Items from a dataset
* * * * * * * * *

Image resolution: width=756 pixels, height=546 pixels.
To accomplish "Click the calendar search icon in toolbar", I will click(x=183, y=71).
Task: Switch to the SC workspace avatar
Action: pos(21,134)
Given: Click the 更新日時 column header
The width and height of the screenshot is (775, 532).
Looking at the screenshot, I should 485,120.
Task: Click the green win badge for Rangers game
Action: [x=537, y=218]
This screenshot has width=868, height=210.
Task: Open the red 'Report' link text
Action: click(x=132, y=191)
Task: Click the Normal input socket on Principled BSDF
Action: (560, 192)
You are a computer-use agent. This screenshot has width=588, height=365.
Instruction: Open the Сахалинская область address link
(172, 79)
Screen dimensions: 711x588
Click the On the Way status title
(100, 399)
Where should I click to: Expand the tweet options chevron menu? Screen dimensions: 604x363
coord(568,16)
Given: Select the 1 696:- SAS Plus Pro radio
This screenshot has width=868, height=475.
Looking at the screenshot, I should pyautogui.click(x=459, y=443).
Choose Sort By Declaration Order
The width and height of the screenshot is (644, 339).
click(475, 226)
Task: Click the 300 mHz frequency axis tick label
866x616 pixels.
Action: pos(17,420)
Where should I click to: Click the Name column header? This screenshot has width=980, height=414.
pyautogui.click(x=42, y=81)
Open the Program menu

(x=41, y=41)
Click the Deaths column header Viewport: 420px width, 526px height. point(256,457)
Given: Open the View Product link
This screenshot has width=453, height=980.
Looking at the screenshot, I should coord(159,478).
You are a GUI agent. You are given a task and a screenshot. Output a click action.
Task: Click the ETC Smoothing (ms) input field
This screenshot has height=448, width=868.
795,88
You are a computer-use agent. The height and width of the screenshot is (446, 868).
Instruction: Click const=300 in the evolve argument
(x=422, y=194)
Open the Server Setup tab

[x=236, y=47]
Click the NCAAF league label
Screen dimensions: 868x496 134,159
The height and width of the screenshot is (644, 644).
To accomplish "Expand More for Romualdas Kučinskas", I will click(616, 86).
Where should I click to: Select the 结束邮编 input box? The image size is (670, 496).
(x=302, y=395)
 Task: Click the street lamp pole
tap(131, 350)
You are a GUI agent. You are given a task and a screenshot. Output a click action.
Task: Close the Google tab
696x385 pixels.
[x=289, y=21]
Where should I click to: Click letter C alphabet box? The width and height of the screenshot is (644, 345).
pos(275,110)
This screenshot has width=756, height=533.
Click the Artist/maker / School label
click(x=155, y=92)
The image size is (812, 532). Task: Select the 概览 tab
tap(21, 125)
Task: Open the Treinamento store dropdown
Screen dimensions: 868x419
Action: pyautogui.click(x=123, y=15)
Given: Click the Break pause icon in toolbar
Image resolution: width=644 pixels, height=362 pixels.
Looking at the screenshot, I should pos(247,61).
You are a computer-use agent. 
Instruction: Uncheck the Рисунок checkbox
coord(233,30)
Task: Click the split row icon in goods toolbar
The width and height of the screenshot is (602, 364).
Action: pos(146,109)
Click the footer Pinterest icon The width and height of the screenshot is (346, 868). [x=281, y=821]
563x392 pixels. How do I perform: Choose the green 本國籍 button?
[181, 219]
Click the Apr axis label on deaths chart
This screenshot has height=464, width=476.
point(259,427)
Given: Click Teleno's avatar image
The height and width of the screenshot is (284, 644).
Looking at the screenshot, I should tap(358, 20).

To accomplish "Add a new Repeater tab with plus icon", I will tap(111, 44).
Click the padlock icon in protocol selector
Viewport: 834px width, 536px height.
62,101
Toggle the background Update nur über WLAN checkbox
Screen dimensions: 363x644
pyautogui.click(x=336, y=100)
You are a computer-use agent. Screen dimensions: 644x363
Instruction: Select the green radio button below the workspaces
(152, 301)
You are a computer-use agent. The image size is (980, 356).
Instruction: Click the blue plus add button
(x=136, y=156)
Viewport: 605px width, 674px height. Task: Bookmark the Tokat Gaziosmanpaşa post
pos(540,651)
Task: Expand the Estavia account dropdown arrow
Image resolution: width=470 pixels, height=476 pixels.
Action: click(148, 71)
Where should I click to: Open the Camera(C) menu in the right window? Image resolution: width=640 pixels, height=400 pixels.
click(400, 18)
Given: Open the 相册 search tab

* * * * * * * * *

**Your assignment:**
Transcribe every record above so that nothing differs from the original.

**Answer box:**
Image resolution: width=756 pixels, height=546 pixels.
To accomplish "Click the calendar search icon in toolbar", I will click(x=183, y=71).
Task: Switch to the SC workspace avatar
Action: pos(21,134)
Given: Click the 更新日時 column header
The width and height of the screenshot is (775, 532).
Looking at the screenshot, I should 485,120.
Task: Click the green win badge for Rangers game
Action: [x=537, y=218]
This screenshot has width=868, height=210.
Task: Open the red 'Report' link text
Action: click(x=132, y=191)
Task: Click the Normal input socket on Principled BSDF
Action: (560, 192)
You are a computer-use agent. This screenshot has width=588, height=365.
Instruction: Open the Сахалинская область address link
(172, 79)
Screen dimensions: 711x588
Click the On the Way status title
(100, 399)
Where should I click to: Expand the tweet options chevron menu? Screen dimensions: 604x363
coord(568,16)
Given: Select the 1 696:- SAS Plus Pro radio
This screenshot has width=868, height=475.
Looking at the screenshot, I should pyautogui.click(x=459, y=443).
Choose Sort By Declaration Order
The width and height of the screenshot is (644, 339).
click(475, 226)
Task: Click the 300 mHz frequency axis tick label
866x616 pixels.
Action: pos(17,420)
Where should I click to: Click the Name column header? This screenshot has width=980, height=414.
pyautogui.click(x=42, y=81)
Open the Program menu

(x=41, y=41)
Click the Deaths column header Viewport: 420px width, 526px height. point(256,457)
Given: Open the View Product link
This screenshot has width=453, height=980.
Looking at the screenshot, I should coord(159,478).
You are a GUI agent. You are given a task and a screenshot. Output a click action.
Task: Click the ETC Smoothing (ms) input field
This screenshot has height=448, width=868.
795,88
You are a computer-use agent. The height and width of the screenshot is (446, 868).
Instruction: Click const=300 in the evolve argument
(x=422, y=194)
Open the Server Setup tab

[x=236, y=47]
Click the NCAAF league label
Screen dimensions: 868x496 134,159
The height and width of the screenshot is (644, 644).
To accomplish "Expand More for Romualdas Kučinskas", I will click(616, 86).
Where should I click to: Select the 结束邮编 input box? The image size is (670, 496).
(x=302, y=395)
 Task: Click the street lamp pole
tap(131, 350)
You are a GUI agent. You are given a task and a screenshot. Output a click action.
Task: Close the Google tab
696x385 pixels.
[x=289, y=21]
Where should I click to: Click letter C alphabet box? The width and height of the screenshot is (644, 345).
pos(275,110)
This screenshot has width=756, height=533.
Click the Artist/maker / School label
click(x=155, y=92)
The image size is (812, 532). Task: Select the 概览 tab
tap(21, 125)
Task: Open the Treinamento store dropdown
Screen dimensions: 868x419
Action: pyautogui.click(x=123, y=15)
Given: Click the Break pause icon in toolbar
Image resolution: width=644 pixels, height=362 pixels.
Looking at the screenshot, I should pos(247,61).
You are a computer-use agent. 
Instruction: Uncheck the Рисунок checkbox
coord(233,30)
Task: Click the split row icon in goods toolbar
The width and height of the screenshot is (602, 364).
Action: pos(146,109)
Click the footer Pinterest icon The width and height of the screenshot is (346, 868). [x=281, y=821]
563x392 pixels. How do I perform: Choose the green 本國籍 button?
[181, 219]
Click the Apr axis label on deaths chart
This screenshot has height=464, width=476.
point(259,427)
Given: Click Teleno's avatar image
The height and width of the screenshot is (284, 644).
Looking at the screenshot, I should tap(358, 20).

To accomplish "Add a new Repeater tab with plus icon", I will tap(111, 44).
Click the padlock icon in protocol selector
Viewport: 834px width, 536px height.
62,101
Toggle the background Update nur über WLAN checkbox
Screen dimensions: 363x644
pyautogui.click(x=336, y=100)
You are a computer-use agent. Screen dimensions: 644x363
Instruction: Select the green radio button below the workspaces
(152, 301)
You are a computer-use agent. The image size is (980, 356).
Instruction: Click the blue plus add button
(x=136, y=156)
Viewport: 605px width, 674px height. Task: Bookmark the Tokat Gaziosmanpaşa post
pos(540,651)
Task: Expand the Estavia account dropdown arrow
Image resolution: width=470 pixels, height=476 pixels.
Action: click(148, 71)
Where should I click to: Open the Camera(C) menu in the right window? Image resolution: width=640 pixels, height=400 pixels.
click(400, 18)
Given: Open the 相册 search tab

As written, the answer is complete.